═════ SUPPLIED MATERIAL ═════

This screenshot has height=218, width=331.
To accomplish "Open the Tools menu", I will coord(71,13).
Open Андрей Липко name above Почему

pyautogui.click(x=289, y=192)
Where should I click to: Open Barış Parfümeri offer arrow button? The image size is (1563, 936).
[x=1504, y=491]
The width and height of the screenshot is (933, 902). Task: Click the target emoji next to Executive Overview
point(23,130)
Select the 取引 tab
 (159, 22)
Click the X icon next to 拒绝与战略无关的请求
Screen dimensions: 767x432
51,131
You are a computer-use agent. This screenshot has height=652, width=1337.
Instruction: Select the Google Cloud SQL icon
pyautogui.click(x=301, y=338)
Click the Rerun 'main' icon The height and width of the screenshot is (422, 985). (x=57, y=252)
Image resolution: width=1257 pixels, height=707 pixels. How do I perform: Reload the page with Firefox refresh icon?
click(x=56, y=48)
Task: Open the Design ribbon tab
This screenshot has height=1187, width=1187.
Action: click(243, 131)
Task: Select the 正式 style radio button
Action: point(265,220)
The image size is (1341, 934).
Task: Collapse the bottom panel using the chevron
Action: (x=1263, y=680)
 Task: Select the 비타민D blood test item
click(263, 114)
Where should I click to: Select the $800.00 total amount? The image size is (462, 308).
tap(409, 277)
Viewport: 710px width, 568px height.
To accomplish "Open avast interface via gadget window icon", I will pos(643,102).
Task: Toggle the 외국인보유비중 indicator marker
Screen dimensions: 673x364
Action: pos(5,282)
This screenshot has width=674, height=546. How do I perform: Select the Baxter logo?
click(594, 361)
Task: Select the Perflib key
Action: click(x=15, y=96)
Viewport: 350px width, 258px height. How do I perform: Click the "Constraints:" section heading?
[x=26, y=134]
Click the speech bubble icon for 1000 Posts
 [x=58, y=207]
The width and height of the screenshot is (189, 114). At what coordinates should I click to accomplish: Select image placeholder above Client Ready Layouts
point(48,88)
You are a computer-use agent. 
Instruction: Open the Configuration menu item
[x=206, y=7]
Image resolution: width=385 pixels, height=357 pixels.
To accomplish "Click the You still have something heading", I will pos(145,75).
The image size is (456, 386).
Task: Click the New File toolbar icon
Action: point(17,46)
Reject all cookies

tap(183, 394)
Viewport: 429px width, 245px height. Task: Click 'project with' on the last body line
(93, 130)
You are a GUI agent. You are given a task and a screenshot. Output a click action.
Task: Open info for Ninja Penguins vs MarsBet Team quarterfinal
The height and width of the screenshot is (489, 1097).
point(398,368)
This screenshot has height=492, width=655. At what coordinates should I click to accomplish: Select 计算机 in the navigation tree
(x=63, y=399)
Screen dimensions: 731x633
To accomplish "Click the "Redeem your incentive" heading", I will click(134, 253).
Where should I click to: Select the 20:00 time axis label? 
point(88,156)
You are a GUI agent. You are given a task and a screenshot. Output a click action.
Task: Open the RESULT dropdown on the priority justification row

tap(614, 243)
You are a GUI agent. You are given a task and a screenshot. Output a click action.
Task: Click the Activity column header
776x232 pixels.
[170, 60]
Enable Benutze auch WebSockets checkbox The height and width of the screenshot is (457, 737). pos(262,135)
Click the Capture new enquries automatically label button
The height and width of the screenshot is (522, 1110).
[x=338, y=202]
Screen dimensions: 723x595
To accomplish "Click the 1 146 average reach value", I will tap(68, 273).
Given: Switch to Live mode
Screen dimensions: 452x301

═════

● TRY IT
Identify all lines in the records above with the word "computer".

● EXERCISE ANSWER
You are a computer-use agent. This screenshot has height=652, width=1337.
You are a computer-use agent. 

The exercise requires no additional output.